One way branded drug companies delay generic competition that lowers prices is through “pay-for-delay” agreements. Pay-for-delay agreements — also known as “exclusion payment” or “reverse payment” agreements — are settlements in patent litigation between brand-name and generic pharmaceutical companies.
As part of a settlement, the branded drug company will agree to pay a generic competitor to drop a patent challenge and hold its competing, lower-cost product off the market for a certain period of time.
Pay-for-delay agreements are great for the drug companies because brand-name prices stay high and the branded and generic companies share the benefits of the brand’s monopoly profits, according to the FTC. Consumers, on the other hand, lose out on generic prices.
These agreements are estimated to cost American consumers $3.5 billion per year and delay generic entry for an additional 17 months, according to the most recent estimates from the FTC.
A 2010 FTC staff study found pay-for-delay agreements protected at least $20 billion in sales of brand-name pharmaceuticals from generic competition.
“Pay-for-delay agreements continue to deprive consumers of the ability to choose lower-cost medications and impose considerable costs on consumers,” Lordan said.
For example, a consumer paying $400 per month for a branded drug (as opposed to a generic price as low as $40 per month) is forced to pay as much as $360 more per month for prescription drugs. With the extra 17-month delay, the consumer ends up paying $6,120 in additional expenses.
From zero to 66 in five years
In 2013, the Supreme Court explained in FTC v. Actavis that pay-for-delay agreements can violate the antitrust laws. Still, Congress has yet to definitively declare the practice illegal.
“This is one area that Congress can act to ensure that we have the competition that Congress intended,” Mitchell said. “It needs to be clarified and absolutely explicitly illegal.”

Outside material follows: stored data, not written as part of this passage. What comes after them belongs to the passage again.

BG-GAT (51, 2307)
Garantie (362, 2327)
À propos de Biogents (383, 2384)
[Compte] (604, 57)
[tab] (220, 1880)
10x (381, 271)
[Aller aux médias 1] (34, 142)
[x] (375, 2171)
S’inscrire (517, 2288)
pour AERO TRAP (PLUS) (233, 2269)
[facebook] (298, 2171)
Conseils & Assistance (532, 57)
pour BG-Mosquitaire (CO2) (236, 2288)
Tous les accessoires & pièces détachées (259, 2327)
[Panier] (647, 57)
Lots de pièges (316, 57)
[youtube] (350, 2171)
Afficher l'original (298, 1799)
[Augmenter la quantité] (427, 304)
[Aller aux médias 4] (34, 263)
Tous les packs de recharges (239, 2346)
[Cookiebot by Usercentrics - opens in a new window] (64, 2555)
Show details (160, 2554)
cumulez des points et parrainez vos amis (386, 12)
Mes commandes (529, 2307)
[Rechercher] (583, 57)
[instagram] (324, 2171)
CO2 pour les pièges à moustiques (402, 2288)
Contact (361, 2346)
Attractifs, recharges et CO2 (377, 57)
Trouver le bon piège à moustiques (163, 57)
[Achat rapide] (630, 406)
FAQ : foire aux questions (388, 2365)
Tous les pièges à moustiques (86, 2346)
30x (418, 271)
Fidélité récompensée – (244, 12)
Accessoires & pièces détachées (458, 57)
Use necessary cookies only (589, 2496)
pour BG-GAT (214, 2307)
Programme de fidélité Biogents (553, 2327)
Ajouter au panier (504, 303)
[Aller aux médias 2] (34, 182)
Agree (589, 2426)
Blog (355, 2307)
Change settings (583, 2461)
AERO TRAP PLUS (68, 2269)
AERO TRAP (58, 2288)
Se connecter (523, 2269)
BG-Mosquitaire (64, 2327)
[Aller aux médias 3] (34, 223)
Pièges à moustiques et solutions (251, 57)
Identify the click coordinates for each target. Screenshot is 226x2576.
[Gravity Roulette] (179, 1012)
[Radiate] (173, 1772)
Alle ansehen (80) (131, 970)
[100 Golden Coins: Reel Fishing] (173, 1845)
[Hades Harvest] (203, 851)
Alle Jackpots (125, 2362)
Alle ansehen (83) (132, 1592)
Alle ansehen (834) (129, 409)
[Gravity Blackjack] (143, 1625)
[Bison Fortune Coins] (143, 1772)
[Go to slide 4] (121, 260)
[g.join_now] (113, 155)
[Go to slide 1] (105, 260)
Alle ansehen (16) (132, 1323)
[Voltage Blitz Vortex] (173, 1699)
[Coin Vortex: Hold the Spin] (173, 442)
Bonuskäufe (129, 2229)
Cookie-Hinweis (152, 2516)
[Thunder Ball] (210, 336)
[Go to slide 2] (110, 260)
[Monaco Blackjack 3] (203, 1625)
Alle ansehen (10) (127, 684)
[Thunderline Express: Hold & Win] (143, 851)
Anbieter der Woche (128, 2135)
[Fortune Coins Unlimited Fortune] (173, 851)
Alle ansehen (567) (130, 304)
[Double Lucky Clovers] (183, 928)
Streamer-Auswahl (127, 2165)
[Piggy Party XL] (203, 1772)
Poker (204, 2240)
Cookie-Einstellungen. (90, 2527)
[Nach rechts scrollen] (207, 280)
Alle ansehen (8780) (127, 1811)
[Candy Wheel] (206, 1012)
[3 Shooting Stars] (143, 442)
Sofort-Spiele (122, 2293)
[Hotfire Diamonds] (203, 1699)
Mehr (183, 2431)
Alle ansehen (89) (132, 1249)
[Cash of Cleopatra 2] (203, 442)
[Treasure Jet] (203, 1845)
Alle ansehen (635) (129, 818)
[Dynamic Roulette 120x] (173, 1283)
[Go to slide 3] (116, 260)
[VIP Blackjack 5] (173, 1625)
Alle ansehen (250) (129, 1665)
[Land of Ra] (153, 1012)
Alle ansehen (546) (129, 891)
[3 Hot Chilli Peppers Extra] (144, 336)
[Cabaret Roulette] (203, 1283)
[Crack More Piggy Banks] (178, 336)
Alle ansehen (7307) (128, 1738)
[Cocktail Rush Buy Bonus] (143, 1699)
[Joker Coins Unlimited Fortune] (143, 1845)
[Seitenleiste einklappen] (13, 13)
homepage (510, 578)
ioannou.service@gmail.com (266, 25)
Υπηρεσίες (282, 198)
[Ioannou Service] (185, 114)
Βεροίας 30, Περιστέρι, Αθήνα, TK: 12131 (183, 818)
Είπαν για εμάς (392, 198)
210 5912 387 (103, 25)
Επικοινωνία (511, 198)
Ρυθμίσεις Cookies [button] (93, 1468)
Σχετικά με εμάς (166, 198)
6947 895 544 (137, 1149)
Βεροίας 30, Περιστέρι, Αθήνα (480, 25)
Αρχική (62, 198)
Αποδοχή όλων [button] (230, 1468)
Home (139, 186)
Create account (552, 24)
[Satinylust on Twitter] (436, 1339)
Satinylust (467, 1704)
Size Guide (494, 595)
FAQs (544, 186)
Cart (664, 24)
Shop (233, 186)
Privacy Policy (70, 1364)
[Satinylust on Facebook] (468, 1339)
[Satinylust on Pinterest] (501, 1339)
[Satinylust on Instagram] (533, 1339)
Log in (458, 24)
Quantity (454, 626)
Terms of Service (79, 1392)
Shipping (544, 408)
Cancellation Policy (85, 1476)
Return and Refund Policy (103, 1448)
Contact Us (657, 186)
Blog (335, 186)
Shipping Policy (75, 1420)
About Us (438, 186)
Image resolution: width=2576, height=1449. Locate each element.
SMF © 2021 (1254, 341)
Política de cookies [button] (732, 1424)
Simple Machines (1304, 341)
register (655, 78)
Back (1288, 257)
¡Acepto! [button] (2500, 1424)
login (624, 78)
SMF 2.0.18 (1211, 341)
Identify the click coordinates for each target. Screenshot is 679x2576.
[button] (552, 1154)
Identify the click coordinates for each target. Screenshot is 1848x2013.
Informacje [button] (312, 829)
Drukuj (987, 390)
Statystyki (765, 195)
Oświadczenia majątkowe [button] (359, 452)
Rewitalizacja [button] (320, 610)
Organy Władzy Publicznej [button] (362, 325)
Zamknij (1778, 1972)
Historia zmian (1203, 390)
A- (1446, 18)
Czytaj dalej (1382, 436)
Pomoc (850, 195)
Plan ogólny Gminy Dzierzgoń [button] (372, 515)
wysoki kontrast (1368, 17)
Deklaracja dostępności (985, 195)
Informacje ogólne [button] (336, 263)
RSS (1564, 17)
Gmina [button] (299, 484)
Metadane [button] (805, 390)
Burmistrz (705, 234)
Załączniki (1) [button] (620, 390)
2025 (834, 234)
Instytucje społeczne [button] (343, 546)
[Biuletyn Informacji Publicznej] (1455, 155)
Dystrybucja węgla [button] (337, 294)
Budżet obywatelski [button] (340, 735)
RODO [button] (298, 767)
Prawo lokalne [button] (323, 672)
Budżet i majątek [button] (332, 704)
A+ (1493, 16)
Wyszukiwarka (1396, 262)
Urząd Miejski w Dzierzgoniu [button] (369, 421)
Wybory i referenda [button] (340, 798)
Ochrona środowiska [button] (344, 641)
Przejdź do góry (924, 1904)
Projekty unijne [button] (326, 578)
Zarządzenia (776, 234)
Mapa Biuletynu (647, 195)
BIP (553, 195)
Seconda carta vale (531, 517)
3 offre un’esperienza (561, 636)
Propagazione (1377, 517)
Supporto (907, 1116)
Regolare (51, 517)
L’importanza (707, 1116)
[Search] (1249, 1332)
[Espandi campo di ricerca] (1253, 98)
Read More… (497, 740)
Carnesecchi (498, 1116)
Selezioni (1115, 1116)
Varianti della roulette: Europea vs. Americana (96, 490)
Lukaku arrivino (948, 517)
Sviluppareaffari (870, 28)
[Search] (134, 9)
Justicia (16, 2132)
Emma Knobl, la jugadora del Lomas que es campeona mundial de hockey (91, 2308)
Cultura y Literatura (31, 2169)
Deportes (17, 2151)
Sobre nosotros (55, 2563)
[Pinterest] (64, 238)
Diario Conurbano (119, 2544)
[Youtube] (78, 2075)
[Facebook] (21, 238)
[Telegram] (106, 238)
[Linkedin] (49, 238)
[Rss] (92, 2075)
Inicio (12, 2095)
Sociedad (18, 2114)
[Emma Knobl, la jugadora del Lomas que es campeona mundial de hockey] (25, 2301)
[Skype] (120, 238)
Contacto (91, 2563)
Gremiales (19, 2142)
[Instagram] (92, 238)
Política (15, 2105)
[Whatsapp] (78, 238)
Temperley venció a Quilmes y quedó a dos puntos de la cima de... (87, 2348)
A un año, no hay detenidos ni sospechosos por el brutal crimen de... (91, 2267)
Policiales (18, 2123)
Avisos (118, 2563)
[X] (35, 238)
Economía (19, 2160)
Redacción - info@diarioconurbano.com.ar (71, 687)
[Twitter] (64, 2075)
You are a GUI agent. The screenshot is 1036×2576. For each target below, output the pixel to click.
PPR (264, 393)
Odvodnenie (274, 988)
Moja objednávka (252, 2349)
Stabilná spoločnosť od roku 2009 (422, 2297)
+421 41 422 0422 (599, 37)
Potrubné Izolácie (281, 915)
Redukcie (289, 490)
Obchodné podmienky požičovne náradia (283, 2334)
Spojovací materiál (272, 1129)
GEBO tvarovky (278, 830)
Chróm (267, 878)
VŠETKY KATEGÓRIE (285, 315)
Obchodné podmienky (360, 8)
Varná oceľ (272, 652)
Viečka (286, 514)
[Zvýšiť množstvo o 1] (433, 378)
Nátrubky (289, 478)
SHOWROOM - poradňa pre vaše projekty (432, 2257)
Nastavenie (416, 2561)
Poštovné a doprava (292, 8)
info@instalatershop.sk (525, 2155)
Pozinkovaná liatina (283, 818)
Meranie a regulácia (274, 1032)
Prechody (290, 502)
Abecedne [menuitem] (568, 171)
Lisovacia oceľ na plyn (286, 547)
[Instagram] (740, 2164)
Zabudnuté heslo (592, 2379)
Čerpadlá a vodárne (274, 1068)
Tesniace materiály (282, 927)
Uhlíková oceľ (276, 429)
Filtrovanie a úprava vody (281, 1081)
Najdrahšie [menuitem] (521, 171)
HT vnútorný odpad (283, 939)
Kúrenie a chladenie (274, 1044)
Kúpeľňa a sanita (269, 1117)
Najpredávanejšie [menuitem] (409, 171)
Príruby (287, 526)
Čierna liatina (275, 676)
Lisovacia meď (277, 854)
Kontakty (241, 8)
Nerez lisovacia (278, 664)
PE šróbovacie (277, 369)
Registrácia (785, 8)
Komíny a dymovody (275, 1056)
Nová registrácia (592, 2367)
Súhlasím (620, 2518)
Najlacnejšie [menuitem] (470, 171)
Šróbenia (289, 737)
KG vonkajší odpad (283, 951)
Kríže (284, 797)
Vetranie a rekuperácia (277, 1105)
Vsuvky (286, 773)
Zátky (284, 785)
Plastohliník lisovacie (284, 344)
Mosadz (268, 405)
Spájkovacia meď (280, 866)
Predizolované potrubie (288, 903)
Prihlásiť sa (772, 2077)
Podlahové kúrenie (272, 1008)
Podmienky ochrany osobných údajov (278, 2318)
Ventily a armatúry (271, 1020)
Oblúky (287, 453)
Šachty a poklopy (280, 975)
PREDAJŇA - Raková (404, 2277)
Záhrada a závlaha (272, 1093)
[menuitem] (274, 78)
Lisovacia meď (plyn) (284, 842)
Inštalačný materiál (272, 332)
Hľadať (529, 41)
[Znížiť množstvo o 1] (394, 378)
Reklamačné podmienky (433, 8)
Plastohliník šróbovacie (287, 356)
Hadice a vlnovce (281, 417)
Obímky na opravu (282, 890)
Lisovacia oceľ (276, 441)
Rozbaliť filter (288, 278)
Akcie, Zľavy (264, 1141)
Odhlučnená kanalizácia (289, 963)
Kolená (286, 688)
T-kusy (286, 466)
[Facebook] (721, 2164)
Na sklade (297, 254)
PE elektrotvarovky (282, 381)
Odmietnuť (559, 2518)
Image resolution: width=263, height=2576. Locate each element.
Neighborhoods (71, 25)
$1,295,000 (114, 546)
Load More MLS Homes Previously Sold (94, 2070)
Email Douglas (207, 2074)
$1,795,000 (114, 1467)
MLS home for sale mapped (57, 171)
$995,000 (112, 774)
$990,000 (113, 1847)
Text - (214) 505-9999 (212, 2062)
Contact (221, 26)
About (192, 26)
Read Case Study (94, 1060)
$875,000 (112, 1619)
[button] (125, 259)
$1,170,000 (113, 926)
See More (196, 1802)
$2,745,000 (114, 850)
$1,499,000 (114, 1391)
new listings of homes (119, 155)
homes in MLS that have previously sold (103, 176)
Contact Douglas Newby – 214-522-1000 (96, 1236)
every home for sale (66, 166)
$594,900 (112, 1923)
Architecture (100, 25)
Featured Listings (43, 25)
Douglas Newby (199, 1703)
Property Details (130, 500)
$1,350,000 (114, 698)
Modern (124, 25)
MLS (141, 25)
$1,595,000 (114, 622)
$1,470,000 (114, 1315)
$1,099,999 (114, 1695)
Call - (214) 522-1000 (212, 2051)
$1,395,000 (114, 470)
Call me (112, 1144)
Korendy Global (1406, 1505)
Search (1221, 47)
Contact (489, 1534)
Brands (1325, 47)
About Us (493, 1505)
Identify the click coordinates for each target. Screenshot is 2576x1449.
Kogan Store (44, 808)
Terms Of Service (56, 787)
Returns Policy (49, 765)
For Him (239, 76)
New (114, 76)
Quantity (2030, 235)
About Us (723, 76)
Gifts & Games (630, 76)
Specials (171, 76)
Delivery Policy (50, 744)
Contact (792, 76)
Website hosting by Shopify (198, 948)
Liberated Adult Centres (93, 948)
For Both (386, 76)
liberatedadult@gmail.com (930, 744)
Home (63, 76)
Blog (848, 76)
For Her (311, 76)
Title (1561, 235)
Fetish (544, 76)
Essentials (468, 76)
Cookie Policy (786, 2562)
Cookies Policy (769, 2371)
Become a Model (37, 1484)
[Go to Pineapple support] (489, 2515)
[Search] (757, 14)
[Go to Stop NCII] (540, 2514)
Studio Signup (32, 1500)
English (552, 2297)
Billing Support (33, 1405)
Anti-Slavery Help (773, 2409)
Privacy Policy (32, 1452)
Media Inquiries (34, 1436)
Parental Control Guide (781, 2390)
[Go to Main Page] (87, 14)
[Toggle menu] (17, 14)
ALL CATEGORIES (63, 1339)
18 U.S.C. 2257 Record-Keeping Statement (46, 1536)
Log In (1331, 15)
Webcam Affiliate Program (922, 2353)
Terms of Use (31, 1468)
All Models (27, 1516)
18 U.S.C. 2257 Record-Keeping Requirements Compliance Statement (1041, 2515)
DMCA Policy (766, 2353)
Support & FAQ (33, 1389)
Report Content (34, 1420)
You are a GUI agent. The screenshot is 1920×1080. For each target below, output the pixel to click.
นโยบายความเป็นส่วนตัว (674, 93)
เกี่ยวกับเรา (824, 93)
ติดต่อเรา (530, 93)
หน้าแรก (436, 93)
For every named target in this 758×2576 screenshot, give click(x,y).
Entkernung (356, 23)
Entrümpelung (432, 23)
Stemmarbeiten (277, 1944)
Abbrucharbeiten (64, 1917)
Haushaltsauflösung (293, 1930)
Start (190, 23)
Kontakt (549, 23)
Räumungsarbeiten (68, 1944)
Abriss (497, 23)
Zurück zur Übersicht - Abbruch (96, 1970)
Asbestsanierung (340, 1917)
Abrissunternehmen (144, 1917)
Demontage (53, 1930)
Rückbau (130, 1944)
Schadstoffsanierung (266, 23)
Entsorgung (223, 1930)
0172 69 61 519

In the six years prior to 2005, FTC enforcement actions against pay-for-delay deterred their use, and an appellate court in 2003 held that pay-for-delay agreements were automatically illegal.
However, since 2005, some appellate courts have misapplied the antitrust laws to uphold these agreements, and pay-for-delay agreements have reemerged.
“Pay-for-delay deals are a bad prescription for America; when drug companies agree not to compete, consumers lose,” former FTC chairman Jon Leibowitz said in a January 2010 statement. “Ending this practice as part of healthcare reform is one simple, effective, and straightforward way for Congress to help control costs.”